If you are trying to use the FFT to estimate the frequency and/or amplitude of a sinusoid you run into a problem when the frequency of your signal doesn't fall exactly on a FFT bin. In this case, the result of the FFT causes the energy to leak into nearby FFT bins - often called scalloping loss. The common approach to reduce scalloping loss is to use windows, e.g. Hamming, Blackman etc. While using windows reduces the scalloping effect there are additional unwanted sideeffects, two of which are: Coherent energy loss (loss of amplitude as you have seen), and the increase of the effect FFT bin size (FFT frequency resolution - nominally sampling frequency/FFT size).
There are a couple of possible solutions to your problem:
First, use what is called a Flattop window. This is a special window that tries to maintain the amplitude i.e. it tries to avoid to coherent energy loss. See here for an article by Richard Lyons describing this. Note there are several slightly different versions of Flattop windows out there.

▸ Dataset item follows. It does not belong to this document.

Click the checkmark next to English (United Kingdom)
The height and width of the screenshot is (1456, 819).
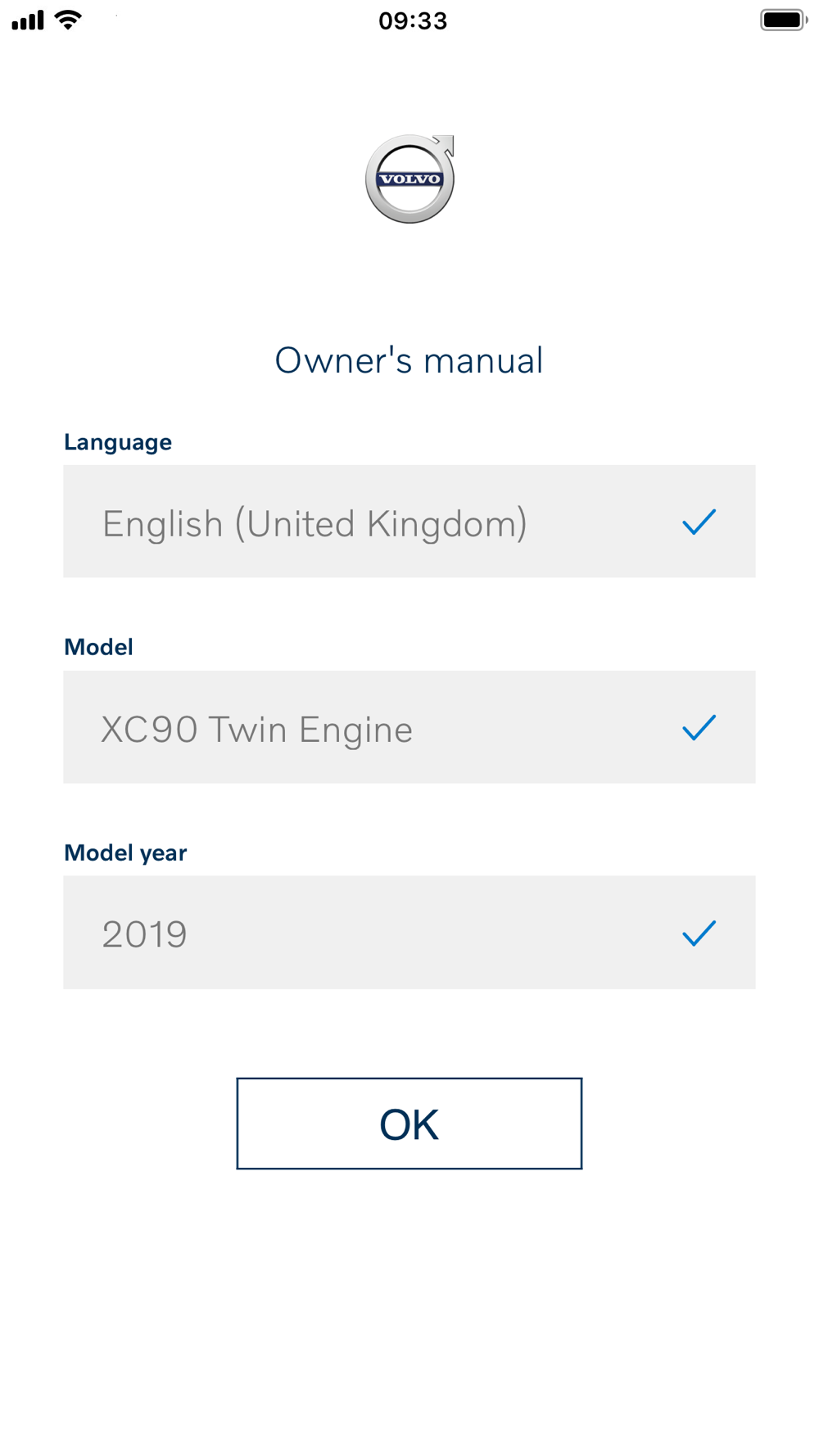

An alternative method, is two use the FFT bin with the peak amplitude and the amplitude of the adjacent FFT bins. To interpolate both the frequency and the amplitude estimates. Typically, before you can estimate the amplitude you'll need to know the frequency. The interpolation mechanism can vary from: linear, quadratic, spline and others.
A couple references are here:
Ref 1 - by Matt Donadio
Ref 2 - Eric Jacobsen
Note - a couple of problems also arise when:
- Noise is present
- There are nearby sinusoids / signals that leak energy into the FFT bins you are using for your frequency estimation.